The Reserve Bank of India’s monetary policy committee led by governor Shaktikanta Das will announce its policy decision on Thursday amid slowing economic growth and global uncertainty. The market is expecting a 25-basis point cut in key policy rates, along with a change in policy stance to accommodative from neutral.
Given the ongoing economic slowdown, with both the consumption and investment engines faltering, there are hopes that RBI will use monetary policy to stimulate the economy. The central bank’s actions will also set the stage for the Union budget that will be announced on 5 July.
Das will also have to contend with a sticky transmission pipeline, with commercial banks having reduced lending rates by only 5-10 basis points (bps) over the past four months against the central bank’s 50-basis point reduction during the same period.
The market has varying demands on RBI. With inflation easing, India’s real interest rates are perhaps among the highest in emerging economies and provide headroom for readjustment. There are also expectations that the central bank might think beyond a 25 bps cut, even if the cut is not as deep as 50 bps. This school of thinking has been inspired by Das’s comments at the annual spring meeting of the World Bank and International Monetary Fund that central banks should not restrict policy rate actions to 25bps or its multiples.
There are also demands that the central bank mount a rescue act for non-banking financial companies (NBFCs), which are facing a liquidity crunch and have been unable to refinance their existing debt.
A Mint survey earlier this week showed that seven of the 10 economists and bankers polled expect RBI to cut benchmark repo rate by 25 bps to 5.75% due to a higher-than-expected slowdown in growth. One of them expects a rate cut of more than 25 bps and the rest called for a pause this time. Half of the participants surveyed said the central bank would stick to its neutral stance in the upcoming policy.

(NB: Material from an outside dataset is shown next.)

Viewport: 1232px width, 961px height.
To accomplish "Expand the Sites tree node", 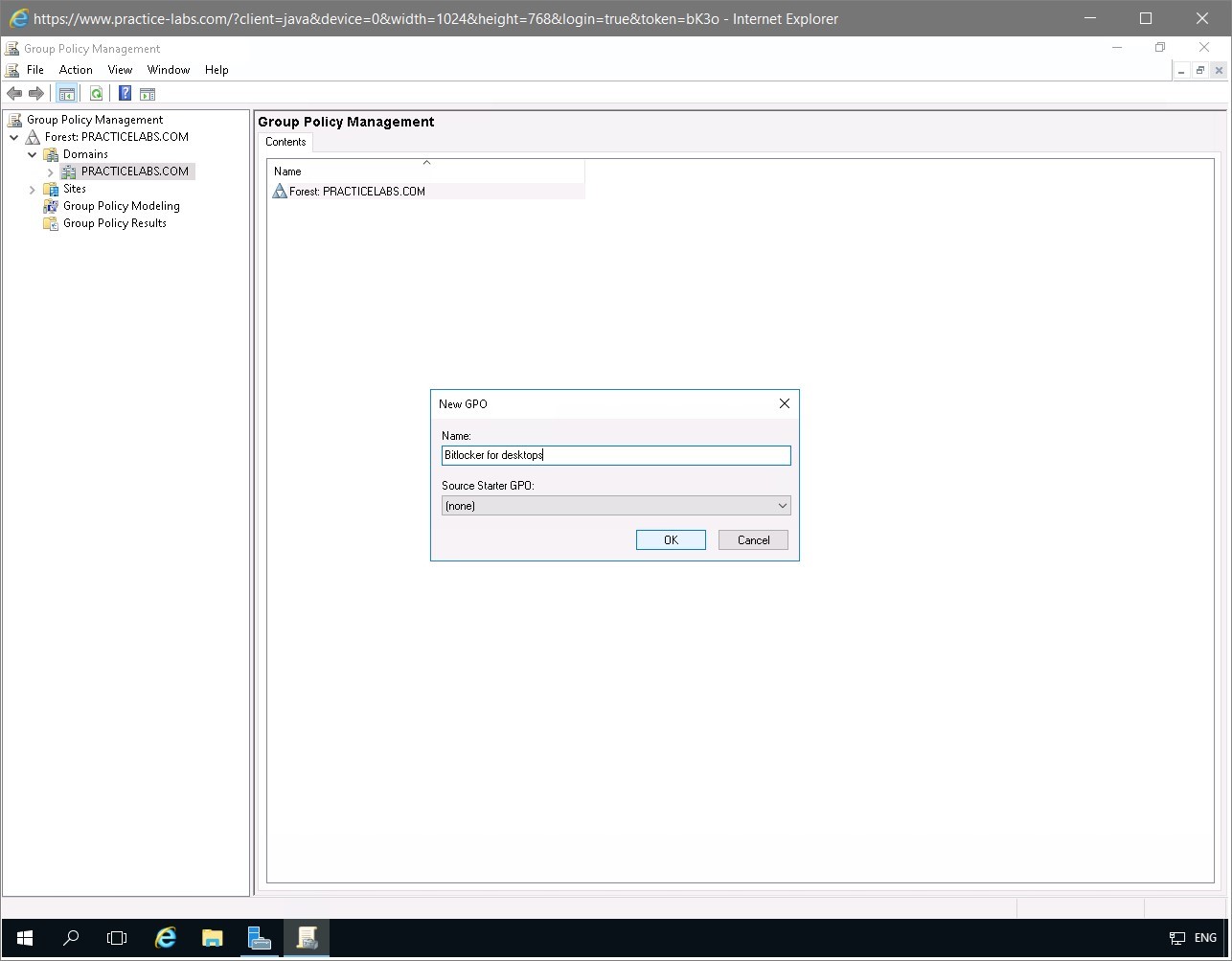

One of them said he expected RBI to either change it to accommodative or do away with the practice of declaring a stance.
Since the last policy, domestic growth for the fourth quarter of FY19 softened considerably to 5.8% from 6.3% in the previous quarter. The National Statistical Office also slashed its full-year economic growth estimate for 2018-19 to 6.8% from the 7% estimated earlier. Slowdown in NBFC lending growth, moderation in private demand and the uncertain outlook on global trade are likely to exacerbate risks to growth in fiscal 2019-20.
With lower oil prices and increased confidence post the general elections, the market expects RBI to retain the growth outlook at 7.2% for the current fiscal.
The World Bank’s latest edition of Global Economic Prospects, however, estimates India’s economic growth to stay steady at 7.5% during the next three years, driven by robust investment and private consumption.
On the inflation front, the trajectory of consumer price inflation continues to play out pretty much along expected lines.
India’s headline inflation stood at 2.9% year-on-year in April, below RBI’s 4% target. Core inflation (excluding food and fuel) has also slipped to 4.3% from 5.4% in December, with tight liquidity. While food inflation is expected to pick up over the course of the year, economists do not expect RBI to waver from its current inflation outlook.
Liquidity had been in deficit mode for the past few months, but has come back to neutral after government spending picked up post the elections. System liquidity has moved from a deficit of₹35,800 crore on 4 April (the date of the previous monetary policy announcement) to a surplus of ₹95,400 crore now.
However, the market expects RBI to continue infusing liquidity through open market operations and forex swaps.
The market will also watch out for commentary from Das on the new restructuring framework for bad loans that is expected to replace the 12 February 2018 circular.
The market will also await the governor’s comments on monetary policy transmission and whether enough has been done by banks to pass on the rate cuts.